Jiǎo (餃) Dumplings |
4. Jiǎo (餃/饺) Dumplings
Jiǎo (餃/饺), usually known as
shuǐ jiǎo (水餃/水饺) or jiǎo zi (餃子/饺子) can be seen as staple food or snack.
You can have a plate of shuǐ jiǎo, usually 10 pieces a serving, or share it as
a dish with your friends and have another staple food.
Family of Dumplings
Shuǐ jiǎo is
boiled dumpling. With different ways to cook dumplings, we have different names
for them.

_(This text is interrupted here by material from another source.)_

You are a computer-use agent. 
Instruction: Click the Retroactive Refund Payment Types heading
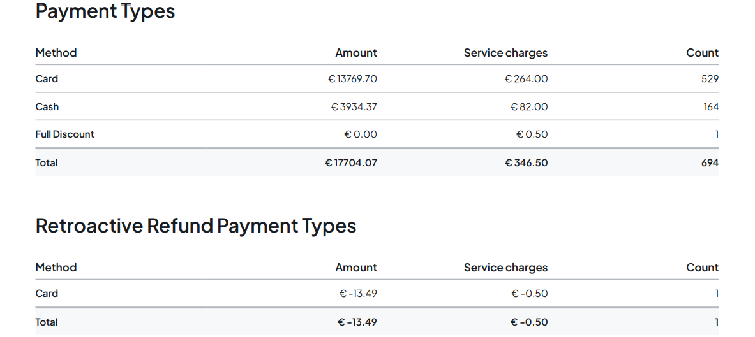(195, 226)
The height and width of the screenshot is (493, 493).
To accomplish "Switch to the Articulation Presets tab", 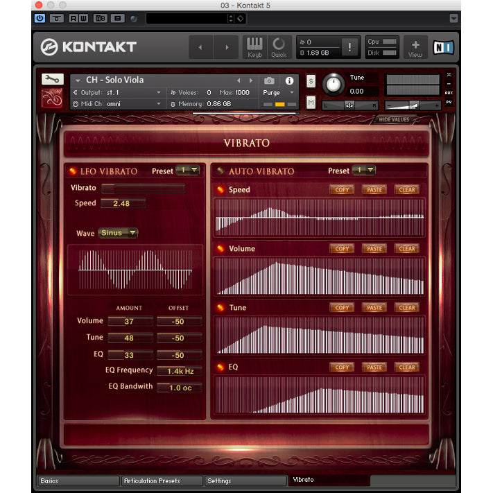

Zhēng Jiǎo (蒸餃/蒸饺) is steamed dumpling whereas jiān jiǎo (煎餃/煎饺) means fried dumplings. The celebrated
xiǎo long tāng bāo (小籠湯包/小笼汤包) and hún dùn (餛飩/馄饨, wonton) resemble shuǐ jiǎo, but xiǎo lóng
bāo has soup inside while hún dùn is smaller and contains much pork, usually
served with soup. There are other dumplings you may find them in huǒ guō (火鍋, hot pot) or lǔ wèi (滷味/卤味, soy sauce braised food) such as yú jiǎo (魚餃, fish dumplings), dàn jiǎo (蛋餃/蛋饺, egg dumplings), xiā Jiǎo (蝦餃/虾饺, shrimp dumplings), yàn jiǎo (燕餃/燕饺, pork dumplings), huā zhī jiǎo (花枝餃/花枝饺, calamari dumplings), and so forth.
l Side Dishes 配菜、小菜
Cài (菜) Vegetables; Side Dishes |
5. Cài (菜) Vegetables; Side dishes
Cài (菜) has two meanings. The first one is “qīng cài (青菜)”, which usually means green leafy vegetables, such as bái cài (白菜, Chinese cabbage), gāo lì cài (高麗菜/高丽菜, cabbage), and kōng xīn cài (空心菜, water spinach). It is usually formed like “OO菜.” If distinguished by cooking method, there are tàng qīng cài (燙青菜/烫青菜, blanched vegetables) and chǎo qīng cài (炒青菜, stir-fried vegetables).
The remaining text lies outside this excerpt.